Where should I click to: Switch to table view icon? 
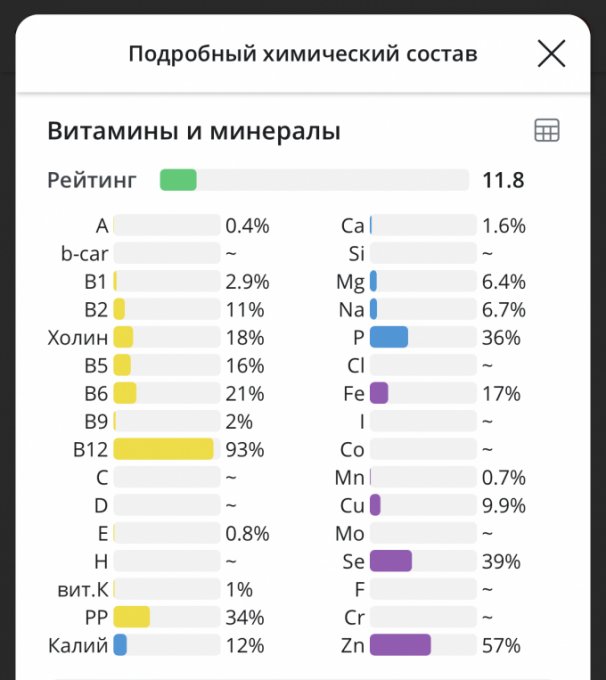[x=547, y=130]
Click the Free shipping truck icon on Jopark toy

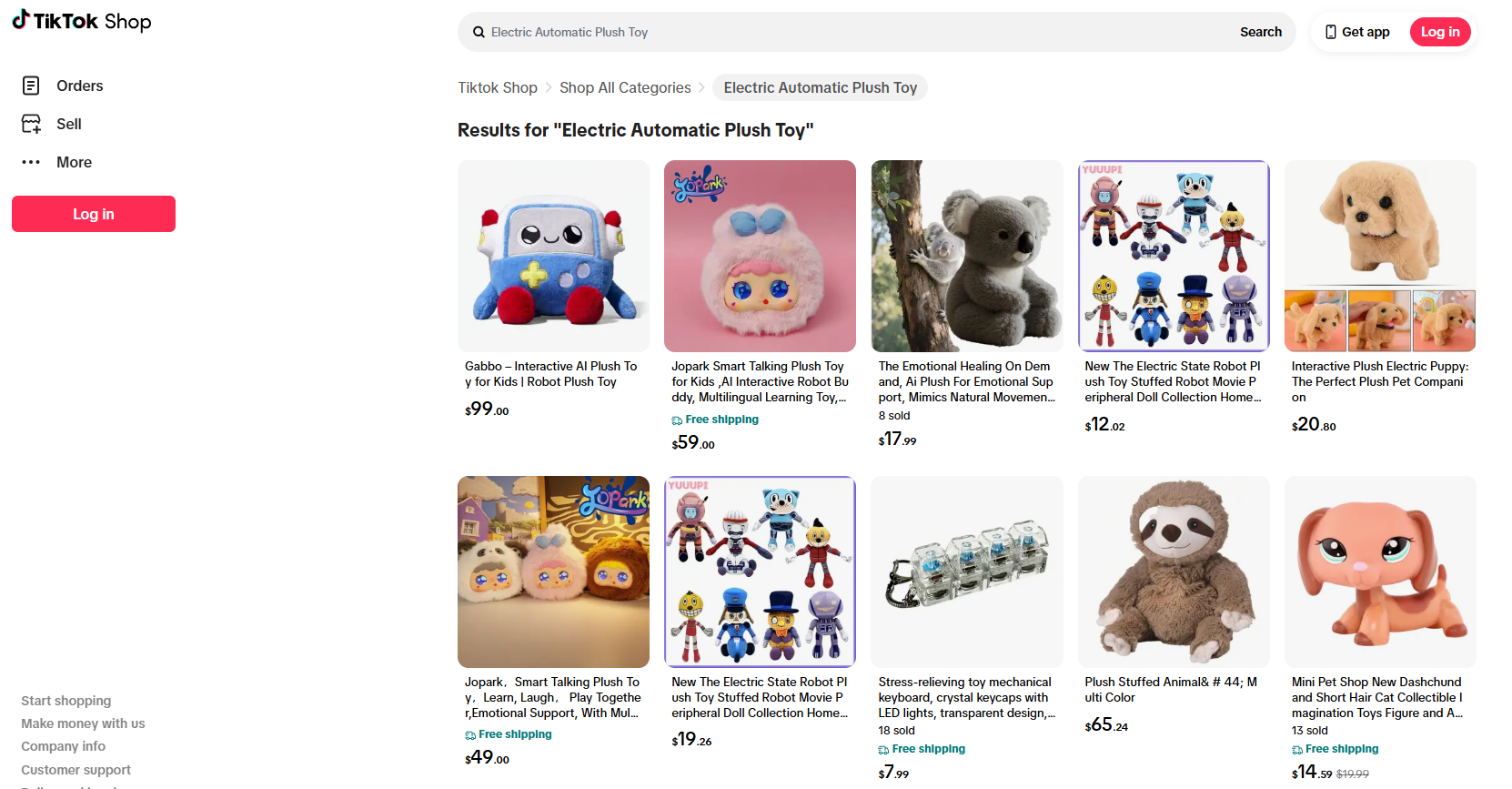tap(676, 420)
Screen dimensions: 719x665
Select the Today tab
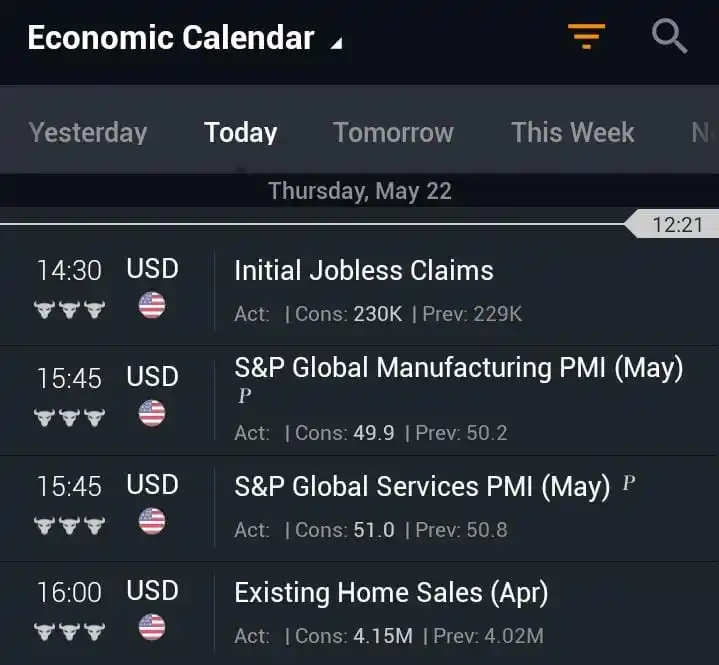pos(240,133)
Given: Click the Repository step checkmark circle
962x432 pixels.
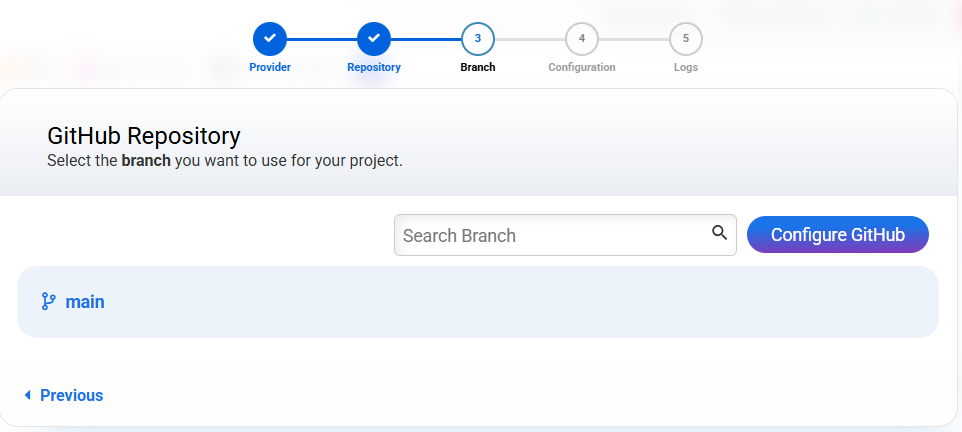Looking at the screenshot, I should [x=374, y=39].
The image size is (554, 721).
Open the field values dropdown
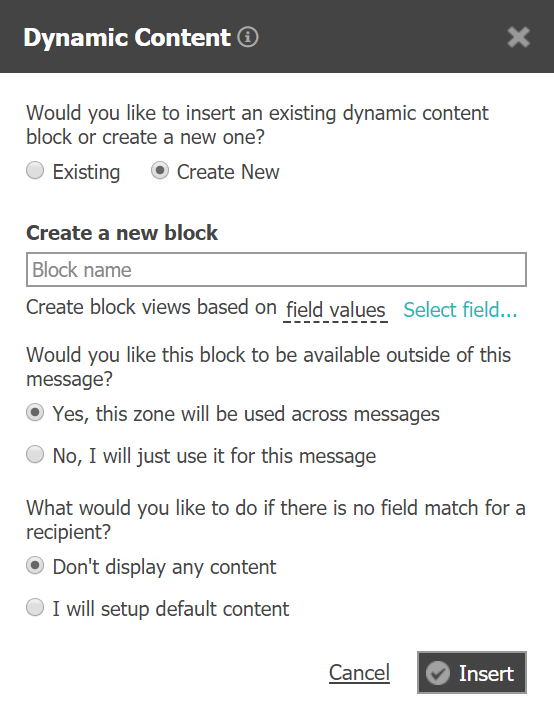(336, 310)
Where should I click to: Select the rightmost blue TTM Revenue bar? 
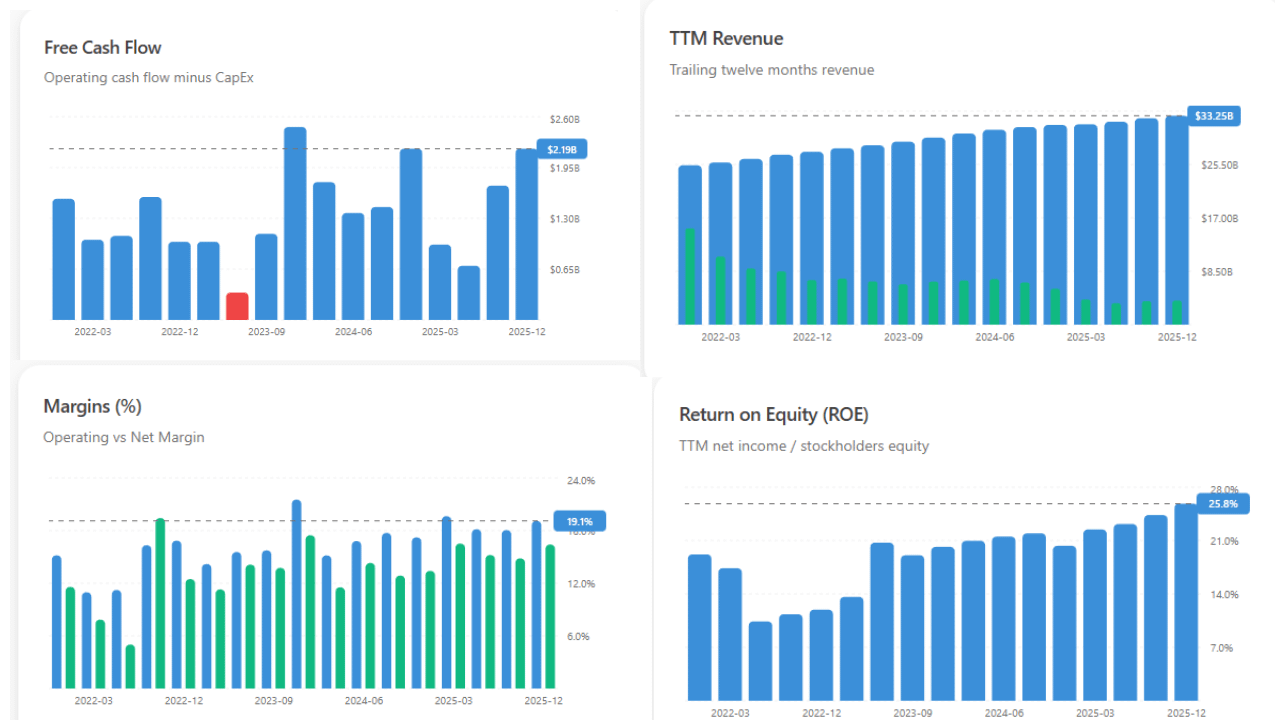pyautogui.click(x=1176, y=220)
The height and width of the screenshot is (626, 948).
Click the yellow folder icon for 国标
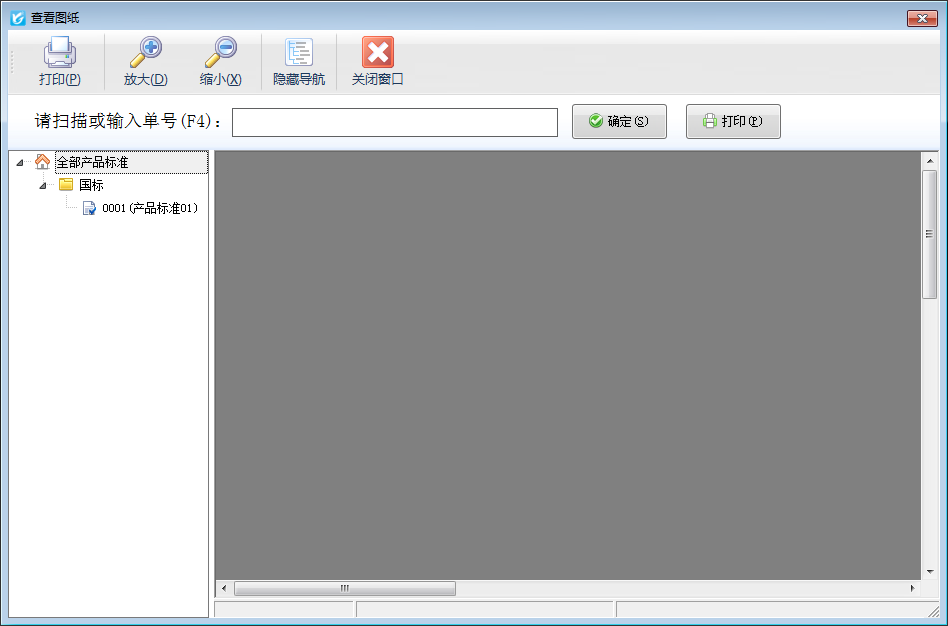[66, 185]
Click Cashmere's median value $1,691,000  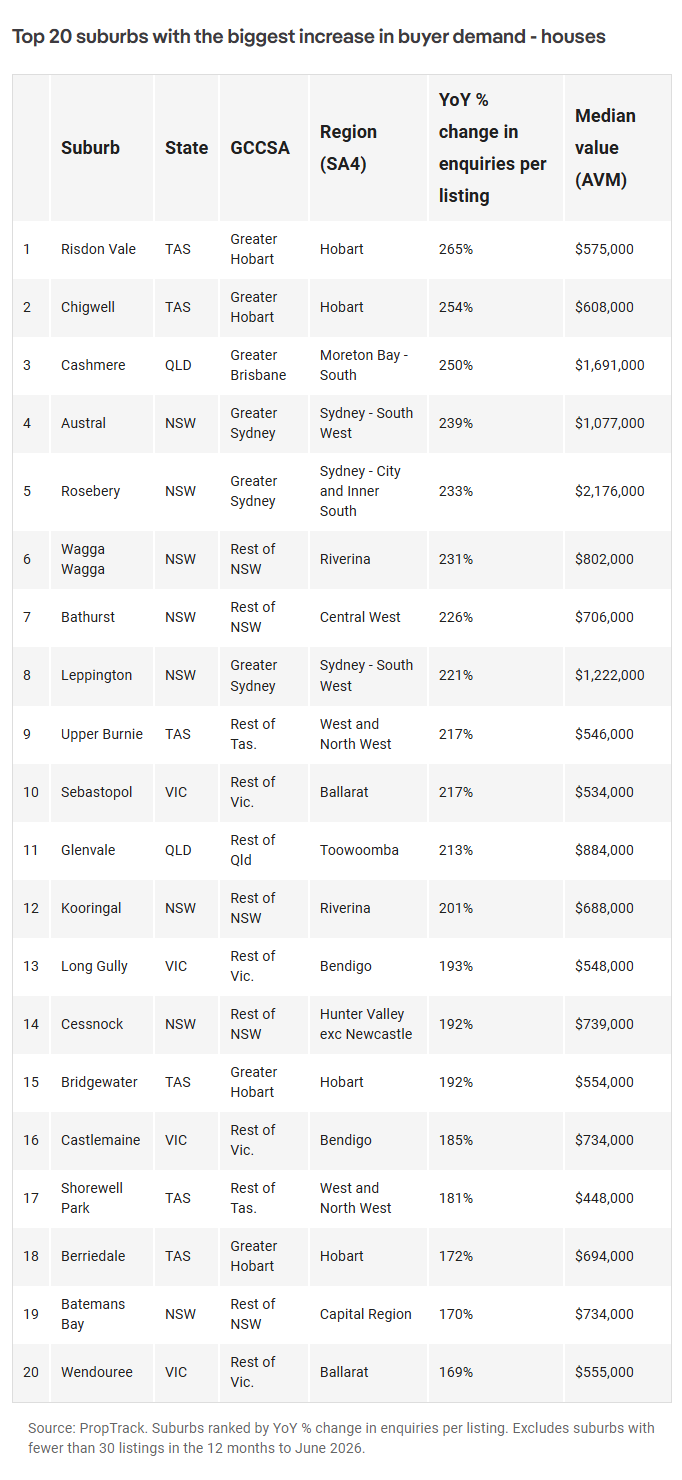[x=610, y=365]
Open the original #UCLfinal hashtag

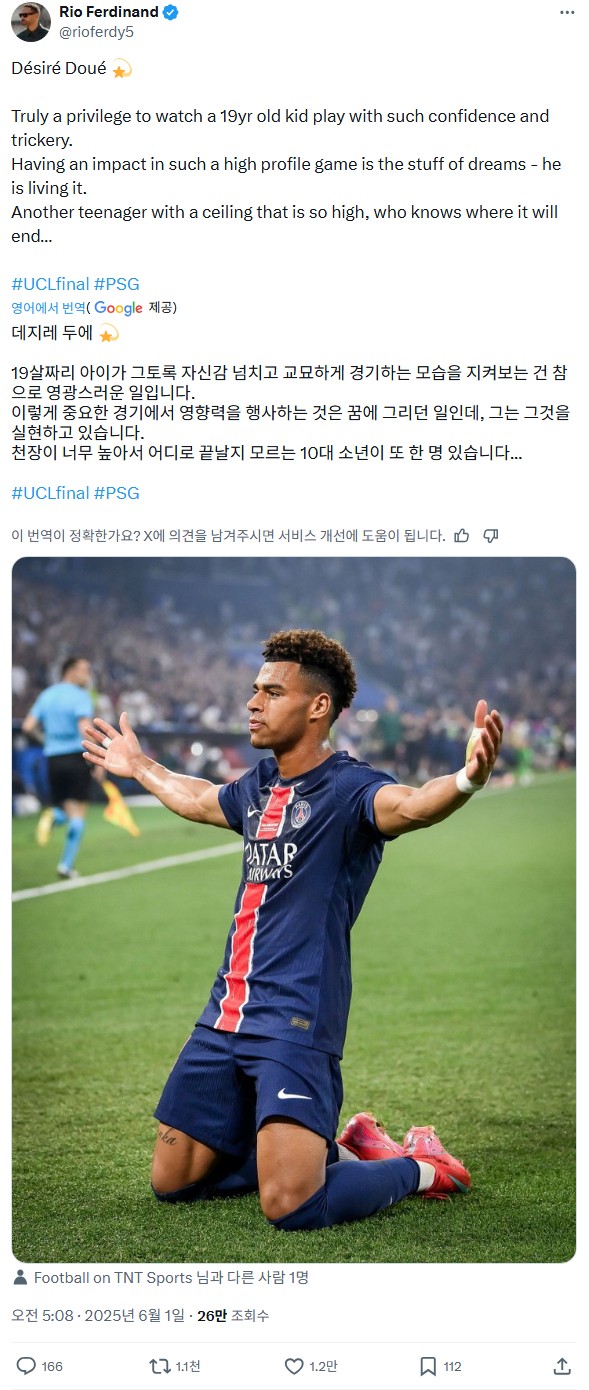point(50,284)
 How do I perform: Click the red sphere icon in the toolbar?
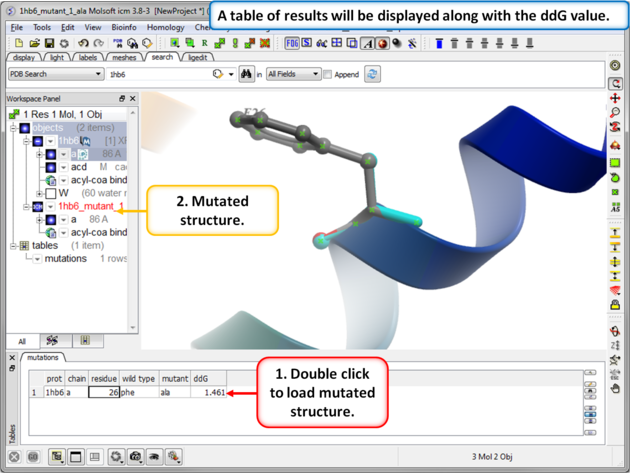pyautogui.click(x=382, y=43)
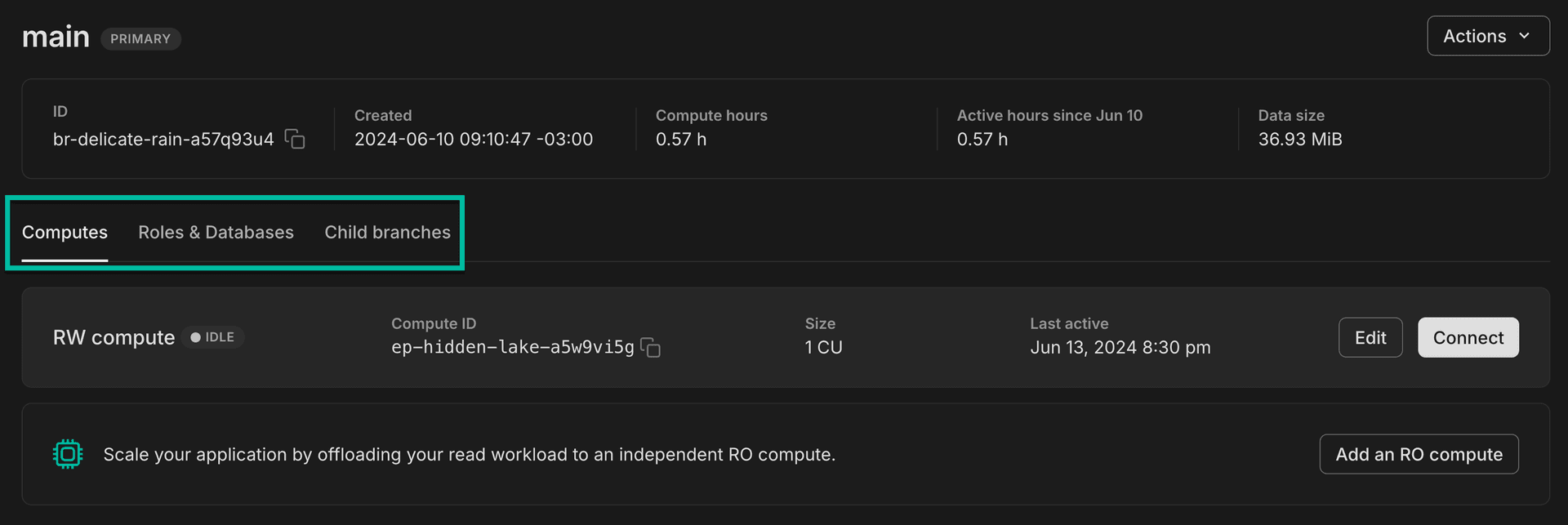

• • • •

# Aim of the task
Return only the lines running from the top of the data to the line that holds "The image size is (554, 721).". Include both of those lines, but skip the pictures.

# Task answer
Where should I click to: Switch to table view icon? 
[x=547, y=130]
Click the Free shipping truck icon on Jopark toy

tap(676, 420)
Screen dimensions: 719x665
Select the Today tab
pos(240,133)
Given: Click the Repository step checkmark circle
962x432 pixels.
Looking at the screenshot, I should [x=374, y=39].
The image size is (554, 721).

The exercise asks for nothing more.